Sottrarsi alla logica dell’iperpolitica e dell’illusione partecipativa creata dalle piattaforme digitali non è semplice, perché significa andare controcorrente rispetto a un sistema progettato per canalizzare il dissenso senza mai metterlo davvero in grado di incidere. Il problema non è solo l’influenza dei social media sulla politica, ma il modo in cui hanno ridefinito il concetto stesso di azione collettiva: tutto si gioca sulla visibilità, sulla velocità e sulla reazione immediata, mentre i processi di trasformazione reale richiederebbero tempo, organizzazione e radicamento.
L’indignazione che si consuma nel giro di un trend e le mobilitazioni effimere che si esauriscono in poche ore danno l’impressione di partecipare, ma spesso finiscono per rafforzare lo status quo, rendendo il conflitto innocuo e facilmente governabile.
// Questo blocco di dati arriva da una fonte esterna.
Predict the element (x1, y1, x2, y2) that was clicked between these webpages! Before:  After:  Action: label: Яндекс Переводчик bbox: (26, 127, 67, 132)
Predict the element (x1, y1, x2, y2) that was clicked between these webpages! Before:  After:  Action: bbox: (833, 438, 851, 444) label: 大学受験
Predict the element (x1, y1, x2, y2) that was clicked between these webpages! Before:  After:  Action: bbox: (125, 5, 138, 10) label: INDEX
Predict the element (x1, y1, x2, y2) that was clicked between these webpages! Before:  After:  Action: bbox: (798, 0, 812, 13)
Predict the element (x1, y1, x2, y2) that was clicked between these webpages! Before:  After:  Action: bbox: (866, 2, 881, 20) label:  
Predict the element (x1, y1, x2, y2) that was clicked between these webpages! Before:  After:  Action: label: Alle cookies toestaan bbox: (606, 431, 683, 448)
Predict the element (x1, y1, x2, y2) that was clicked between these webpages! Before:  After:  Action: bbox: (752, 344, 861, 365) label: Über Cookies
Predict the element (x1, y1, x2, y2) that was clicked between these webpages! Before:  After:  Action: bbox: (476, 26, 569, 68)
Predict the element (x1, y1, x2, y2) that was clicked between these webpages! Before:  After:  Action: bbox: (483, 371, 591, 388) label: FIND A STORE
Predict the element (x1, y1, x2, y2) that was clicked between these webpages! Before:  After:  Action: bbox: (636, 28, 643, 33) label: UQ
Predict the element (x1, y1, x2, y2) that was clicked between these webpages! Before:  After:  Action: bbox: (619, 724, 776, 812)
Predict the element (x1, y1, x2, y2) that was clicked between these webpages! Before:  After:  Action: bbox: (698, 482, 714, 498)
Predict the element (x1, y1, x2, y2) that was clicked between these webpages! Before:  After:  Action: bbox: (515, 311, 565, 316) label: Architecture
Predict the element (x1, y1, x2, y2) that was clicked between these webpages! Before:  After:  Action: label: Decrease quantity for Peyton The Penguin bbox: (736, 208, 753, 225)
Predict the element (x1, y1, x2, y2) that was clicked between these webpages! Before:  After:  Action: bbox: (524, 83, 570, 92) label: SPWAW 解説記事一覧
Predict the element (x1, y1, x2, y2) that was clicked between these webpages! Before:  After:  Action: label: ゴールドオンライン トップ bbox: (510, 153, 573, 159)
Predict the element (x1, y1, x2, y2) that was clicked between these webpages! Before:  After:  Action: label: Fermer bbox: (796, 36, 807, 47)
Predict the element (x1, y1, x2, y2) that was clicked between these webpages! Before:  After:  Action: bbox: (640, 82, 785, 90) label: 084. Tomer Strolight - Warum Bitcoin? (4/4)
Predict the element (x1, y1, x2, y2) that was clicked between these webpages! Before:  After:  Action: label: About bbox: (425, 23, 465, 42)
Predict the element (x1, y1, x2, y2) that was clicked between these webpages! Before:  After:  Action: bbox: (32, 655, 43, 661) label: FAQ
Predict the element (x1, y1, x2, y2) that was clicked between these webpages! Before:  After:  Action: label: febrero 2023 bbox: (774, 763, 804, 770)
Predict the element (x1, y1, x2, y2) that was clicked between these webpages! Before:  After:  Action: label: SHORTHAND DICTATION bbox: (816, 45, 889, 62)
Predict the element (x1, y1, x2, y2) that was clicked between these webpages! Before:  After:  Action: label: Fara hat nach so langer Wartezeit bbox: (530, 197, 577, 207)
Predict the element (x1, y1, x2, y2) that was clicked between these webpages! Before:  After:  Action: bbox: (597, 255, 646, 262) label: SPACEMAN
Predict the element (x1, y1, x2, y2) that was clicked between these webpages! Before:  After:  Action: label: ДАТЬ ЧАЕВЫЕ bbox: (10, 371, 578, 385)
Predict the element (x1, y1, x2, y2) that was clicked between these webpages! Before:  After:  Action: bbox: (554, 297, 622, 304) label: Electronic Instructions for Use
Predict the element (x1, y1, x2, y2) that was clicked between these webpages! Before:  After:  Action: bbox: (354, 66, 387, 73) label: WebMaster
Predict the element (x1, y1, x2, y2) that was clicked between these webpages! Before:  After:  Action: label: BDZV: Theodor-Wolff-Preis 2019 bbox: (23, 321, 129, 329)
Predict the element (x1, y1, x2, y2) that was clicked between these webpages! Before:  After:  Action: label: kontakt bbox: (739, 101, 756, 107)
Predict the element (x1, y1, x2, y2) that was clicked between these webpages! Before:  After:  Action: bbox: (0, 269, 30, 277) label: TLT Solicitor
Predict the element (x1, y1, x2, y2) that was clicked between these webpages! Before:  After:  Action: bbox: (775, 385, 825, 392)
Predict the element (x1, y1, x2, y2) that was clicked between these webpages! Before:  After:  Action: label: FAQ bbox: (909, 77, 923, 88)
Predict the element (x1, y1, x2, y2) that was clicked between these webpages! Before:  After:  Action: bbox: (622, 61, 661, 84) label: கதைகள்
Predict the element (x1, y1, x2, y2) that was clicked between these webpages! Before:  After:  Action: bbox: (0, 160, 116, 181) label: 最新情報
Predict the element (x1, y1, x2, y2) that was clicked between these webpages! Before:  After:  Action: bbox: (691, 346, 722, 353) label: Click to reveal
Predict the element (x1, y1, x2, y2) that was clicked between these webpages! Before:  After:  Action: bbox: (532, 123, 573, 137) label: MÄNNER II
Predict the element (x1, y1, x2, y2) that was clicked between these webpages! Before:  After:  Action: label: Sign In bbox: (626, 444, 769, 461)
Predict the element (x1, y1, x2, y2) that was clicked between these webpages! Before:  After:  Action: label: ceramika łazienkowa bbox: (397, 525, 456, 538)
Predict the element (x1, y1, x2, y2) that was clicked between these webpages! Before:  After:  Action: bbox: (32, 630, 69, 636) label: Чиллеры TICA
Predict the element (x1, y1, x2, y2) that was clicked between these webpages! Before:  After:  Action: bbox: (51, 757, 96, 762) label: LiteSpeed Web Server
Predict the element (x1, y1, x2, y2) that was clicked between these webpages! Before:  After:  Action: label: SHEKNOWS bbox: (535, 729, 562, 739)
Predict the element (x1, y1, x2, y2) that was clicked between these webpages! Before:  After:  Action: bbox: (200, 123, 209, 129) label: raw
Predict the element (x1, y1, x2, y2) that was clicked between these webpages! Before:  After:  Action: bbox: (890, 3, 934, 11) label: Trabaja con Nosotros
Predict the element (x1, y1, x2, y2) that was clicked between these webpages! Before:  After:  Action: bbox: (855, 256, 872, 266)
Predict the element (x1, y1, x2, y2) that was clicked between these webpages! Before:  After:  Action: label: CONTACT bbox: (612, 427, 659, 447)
Lo spazio pubblico, più che essere semplicemente occupato dal potere, è stato riprogettato per orientare il comportamento collettivo, favorendo dinamiche di frammentazione, isolamento e dispersione del dissenso. In questo scenario, adattarsi alle regole imposte dagli algoritmi significa accettare di muoversi dentro un recinto predefinito, dove ogni gesto è già previsto, analizzato e, se necessario, neutralizzato.
Per rompere questo circolo vizioso, serve ripensare radicalmente il modo in cui si fa politica: non più reazioni immediate a stimoli mediatici, ma la costruzione di pratiche che abbiano un impatto concreto sulle condizioni materiali di vita. Non basta denunciare la tecnocrazia digitale, bisogna sviluppare strumenti autonomi di organizzazione, ricostruire spazi di azione collettiva e ridefinire le forme di conflitto, sottraendole alla logica della performance e della visibilità imposta dal capitalismo delle piattaforme.